DARPA’s Virus-Carrying Bugs Aren’t Officially Weapons, But It Sure Sounds Like They Could Be

Share

European researchers have called for greater clarity about a U.S. military program that is looking into whether insects carrying tailored viruses could rapidly genetically modify plants to resist naturally-occurring and man-made biological threats. The concern is that this research might serve as the basis for a biological weapon or simply create fears that it is a cover for such a project. That latter point seems particularly important in light of recent, but entirely unsupported allegations from Russia that the United States is running a covert biological weapons program out of a laboratory in the country of Georgia.

The op-ed calling for more transparency about the Defense Advanced Research Projects Agency’s (DARPA) Insect Allies program appeared in the journal Science on Oct. 4, 2018. The Pentagon’s top research and development arm has been working on the project since 2016.

“Food security is national security,” Blake Bextine, who leads up the program at DARPA, told The Associated Press. “DARPA plans to harness the power of this natural system by engineering genes inside plant viruses that can be transmitted by insects to confer protective traits to the target plants they feed upon,” he explained in an internal news piece in 2016.

DARPA’s idea is based around how insects naturally carry viruses and then infect plants with them.
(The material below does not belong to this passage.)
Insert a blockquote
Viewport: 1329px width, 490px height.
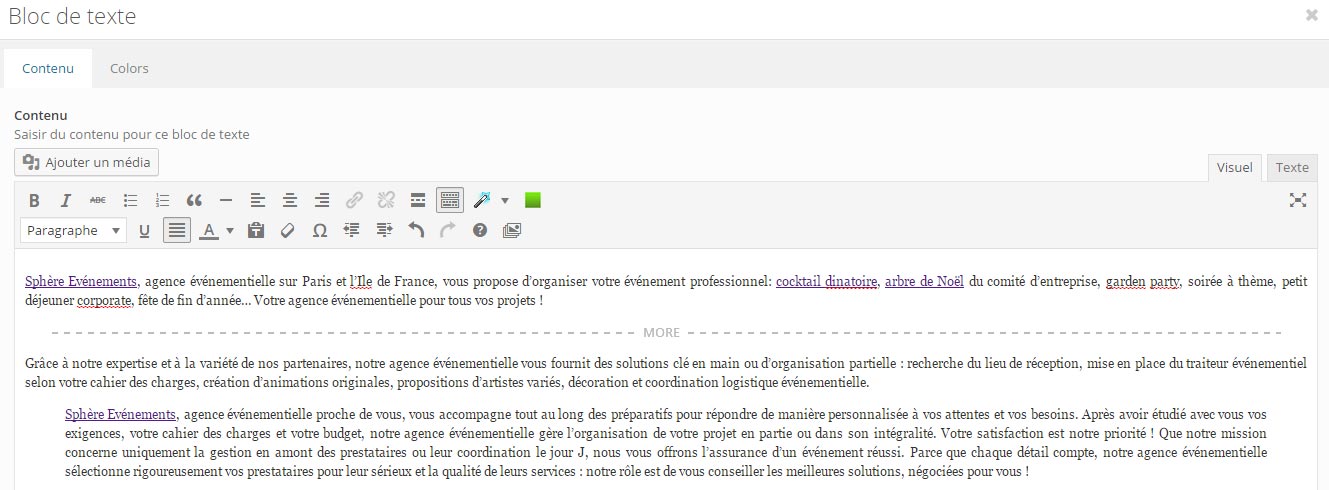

Using genetically modified viruses, scientists could potentially use bugs to quickly inoculate crops and other plants across a broad area against blights and man-made biological weapons. They might even be able to alter the genetic structure of the flora to be more resilient against those threats in the future. All of this would help protect the United States against mass crop failure, which could have potentially devastating and far-reaching impacts.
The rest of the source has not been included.